DESCRIPTION OF THE TASK: Reproduce verbatim the stretch of the data below from the line containing "Screen dimensions: 728x486" through the line containing "Looking at the screenshot, I should [1041, 46].", both lines included.

SUPPLIED RECORDS:
===

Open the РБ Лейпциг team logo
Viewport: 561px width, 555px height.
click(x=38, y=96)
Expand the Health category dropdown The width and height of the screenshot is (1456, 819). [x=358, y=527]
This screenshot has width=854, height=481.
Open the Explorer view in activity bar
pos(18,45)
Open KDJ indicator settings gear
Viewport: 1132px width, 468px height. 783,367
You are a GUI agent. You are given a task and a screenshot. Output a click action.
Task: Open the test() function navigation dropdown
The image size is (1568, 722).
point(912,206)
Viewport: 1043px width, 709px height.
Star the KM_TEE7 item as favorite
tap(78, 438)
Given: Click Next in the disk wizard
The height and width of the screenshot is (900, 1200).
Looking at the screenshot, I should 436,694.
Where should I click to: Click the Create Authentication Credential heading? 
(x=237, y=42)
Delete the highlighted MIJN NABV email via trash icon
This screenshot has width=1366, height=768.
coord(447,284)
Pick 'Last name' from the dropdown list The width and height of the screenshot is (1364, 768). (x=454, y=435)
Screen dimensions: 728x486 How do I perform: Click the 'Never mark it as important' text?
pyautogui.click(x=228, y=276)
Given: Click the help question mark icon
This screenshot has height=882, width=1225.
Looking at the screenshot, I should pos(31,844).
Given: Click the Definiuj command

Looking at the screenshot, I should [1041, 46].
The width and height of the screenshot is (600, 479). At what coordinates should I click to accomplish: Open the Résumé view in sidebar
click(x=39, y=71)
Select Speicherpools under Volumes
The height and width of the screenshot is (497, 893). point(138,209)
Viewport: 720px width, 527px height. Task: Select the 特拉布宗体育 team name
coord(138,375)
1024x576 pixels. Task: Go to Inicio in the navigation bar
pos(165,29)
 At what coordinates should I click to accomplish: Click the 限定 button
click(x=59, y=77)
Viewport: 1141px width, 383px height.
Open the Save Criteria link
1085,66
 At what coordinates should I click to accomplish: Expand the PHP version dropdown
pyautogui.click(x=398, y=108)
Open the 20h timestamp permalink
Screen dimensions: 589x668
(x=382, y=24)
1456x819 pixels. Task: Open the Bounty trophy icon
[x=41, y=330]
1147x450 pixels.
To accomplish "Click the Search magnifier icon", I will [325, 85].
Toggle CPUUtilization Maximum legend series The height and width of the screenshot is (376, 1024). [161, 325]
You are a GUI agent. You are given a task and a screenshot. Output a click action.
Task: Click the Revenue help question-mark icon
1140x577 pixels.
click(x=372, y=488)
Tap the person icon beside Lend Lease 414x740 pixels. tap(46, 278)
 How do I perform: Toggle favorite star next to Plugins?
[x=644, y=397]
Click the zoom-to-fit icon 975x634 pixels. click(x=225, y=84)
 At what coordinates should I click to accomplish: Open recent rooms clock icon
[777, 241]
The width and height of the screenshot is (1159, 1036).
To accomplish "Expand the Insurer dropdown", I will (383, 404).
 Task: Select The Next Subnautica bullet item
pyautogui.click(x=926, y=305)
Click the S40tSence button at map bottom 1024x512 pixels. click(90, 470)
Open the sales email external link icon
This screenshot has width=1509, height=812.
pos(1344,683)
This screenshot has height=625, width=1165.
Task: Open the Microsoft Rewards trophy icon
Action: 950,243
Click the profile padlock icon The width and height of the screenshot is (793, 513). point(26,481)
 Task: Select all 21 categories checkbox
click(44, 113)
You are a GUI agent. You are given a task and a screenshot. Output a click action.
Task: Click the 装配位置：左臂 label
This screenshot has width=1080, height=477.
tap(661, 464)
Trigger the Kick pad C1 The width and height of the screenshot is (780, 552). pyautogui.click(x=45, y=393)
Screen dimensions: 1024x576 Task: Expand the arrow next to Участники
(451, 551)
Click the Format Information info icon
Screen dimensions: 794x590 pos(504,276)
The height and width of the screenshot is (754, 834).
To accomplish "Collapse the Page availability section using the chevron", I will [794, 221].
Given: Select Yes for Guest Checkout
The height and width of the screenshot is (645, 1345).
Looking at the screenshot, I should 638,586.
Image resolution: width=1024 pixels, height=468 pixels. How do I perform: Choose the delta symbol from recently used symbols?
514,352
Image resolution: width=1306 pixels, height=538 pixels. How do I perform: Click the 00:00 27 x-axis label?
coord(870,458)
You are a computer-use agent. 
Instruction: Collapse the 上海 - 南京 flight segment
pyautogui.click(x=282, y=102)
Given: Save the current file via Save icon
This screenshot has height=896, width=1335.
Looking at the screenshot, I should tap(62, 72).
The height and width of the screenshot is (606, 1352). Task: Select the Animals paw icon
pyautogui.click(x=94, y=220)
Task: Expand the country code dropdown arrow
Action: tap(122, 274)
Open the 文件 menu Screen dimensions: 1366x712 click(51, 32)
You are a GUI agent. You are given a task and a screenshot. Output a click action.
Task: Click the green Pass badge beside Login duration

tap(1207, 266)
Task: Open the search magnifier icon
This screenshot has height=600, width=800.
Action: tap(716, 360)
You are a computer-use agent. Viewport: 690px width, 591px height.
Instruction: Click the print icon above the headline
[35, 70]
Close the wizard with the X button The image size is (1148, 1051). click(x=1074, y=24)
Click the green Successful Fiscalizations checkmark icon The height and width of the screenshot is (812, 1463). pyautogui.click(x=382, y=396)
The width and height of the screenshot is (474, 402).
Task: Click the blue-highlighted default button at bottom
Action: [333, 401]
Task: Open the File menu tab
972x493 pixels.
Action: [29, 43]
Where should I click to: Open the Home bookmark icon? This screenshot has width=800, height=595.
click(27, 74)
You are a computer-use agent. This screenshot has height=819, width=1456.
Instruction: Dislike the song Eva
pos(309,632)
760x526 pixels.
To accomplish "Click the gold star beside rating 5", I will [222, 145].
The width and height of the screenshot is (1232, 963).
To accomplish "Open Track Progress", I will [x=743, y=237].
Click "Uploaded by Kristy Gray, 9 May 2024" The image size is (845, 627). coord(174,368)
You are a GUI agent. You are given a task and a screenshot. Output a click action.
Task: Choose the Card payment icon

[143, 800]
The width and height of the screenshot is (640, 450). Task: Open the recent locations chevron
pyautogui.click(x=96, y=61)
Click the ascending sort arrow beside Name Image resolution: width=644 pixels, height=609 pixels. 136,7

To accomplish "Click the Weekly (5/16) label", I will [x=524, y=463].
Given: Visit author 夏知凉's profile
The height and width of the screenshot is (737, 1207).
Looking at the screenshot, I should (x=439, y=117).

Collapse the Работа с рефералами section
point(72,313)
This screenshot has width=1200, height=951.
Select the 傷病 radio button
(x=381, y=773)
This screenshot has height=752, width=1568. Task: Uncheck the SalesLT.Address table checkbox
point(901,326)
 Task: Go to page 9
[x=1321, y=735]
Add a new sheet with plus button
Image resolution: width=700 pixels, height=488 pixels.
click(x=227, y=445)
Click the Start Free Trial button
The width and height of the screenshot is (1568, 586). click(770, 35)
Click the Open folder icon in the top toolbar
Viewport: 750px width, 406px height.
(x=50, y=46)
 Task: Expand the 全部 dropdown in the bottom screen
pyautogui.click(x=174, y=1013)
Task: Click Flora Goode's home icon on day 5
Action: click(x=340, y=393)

===

FINAL ANSWER:
Screen dimensions: 728x486 How do I perform: Click the 'Never mark it as important' text?
pyautogui.click(x=228, y=276)
Given: Click the help question mark icon
This screenshot has height=882, width=1225.
Looking at the screenshot, I should pos(31,844).
Given: Click the Definiuj command

Looking at the screenshot, I should [1041, 46].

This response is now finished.